China’s central bank did not alter its benchmark lending rates on Tuesday, due to the balancing act of sustaining a decelerating economy while retaining the stability of its currency.
The People’s Bank of China maintained its 1-year and 5-year loan prime rates at 3 and 3.5 percent, respectively, in a tenth consecutive month of steady levels in the pace of sputtering economic growth.
Most of the new and outstanding loans are determined by the 1-year rate, which is the benchmark, and mortgages are determined by the 5-year level.
The second-largest economy in the world was seen to hit the brakes in the last quarter of last year, with its growth rate recording 4.5 percent year-on-year, the lowest growth rate since the nation lifted its strict Covid restrictions in late 2022.
The Chinese government has been unable to pull the economy out of an ingrained deflation due to consumers reducing their expenditure during a long-term real estate crash, a depressed labor market, and a profit-generating future.
The growth of retail sales was at its lowest point in 3 years at 0.9 percent in December, and the GDP deflator, a measure of changes in the prices of goods and services, remained negative in the last 11 consecutive quarters.
The policymakers have resorted to encouraging the consumption of services as a way of increasing total spending, as they hope services such as elderly care services, leisure, and tourism services will compensate for the sluggish goods demand.

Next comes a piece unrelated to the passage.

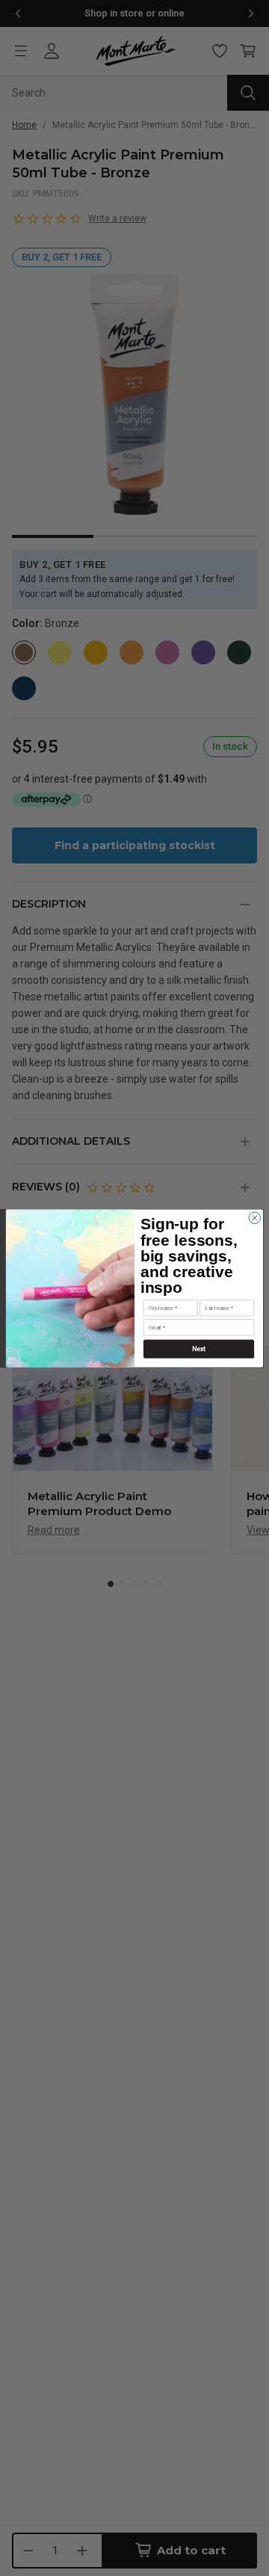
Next (199, 1348)
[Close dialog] (254, 1217)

According to LSEG data, the Chinese Yuan has maintained this recent development in recent months, with the offshore yuan stabilizing between 6.974 and 6.889 to the U.S. dollar at the beginning of the year to Tuesday morning, respectively.
In recent weeks, the PBOC has been indicating some flexibility around a slow appreciation of its currency, as the weakness of the dollar opens the door to the further pursuit of the yuan.
The central bank controls the yuan by having it within a band of 2 percent on either side of a midpoint, which it maintains every trading day. The officials have shifted their so-called fixing level downward, which dropped below the 7-mark at the end of January, the first time in almost three years.
An appreciation of the yuan would also challenge an already stressed export machine in the country with U.S tariffs, as exporters would be facing price pressures as a result of other manufacturing competitors.
Economists at ING project a shift of the fluctuation band of 6.85 to 7.25 this year as Beijing intends to advance the internationalization of its currency. The bank said, “The wildcard will be if the currency stability objective is softened in 2026.”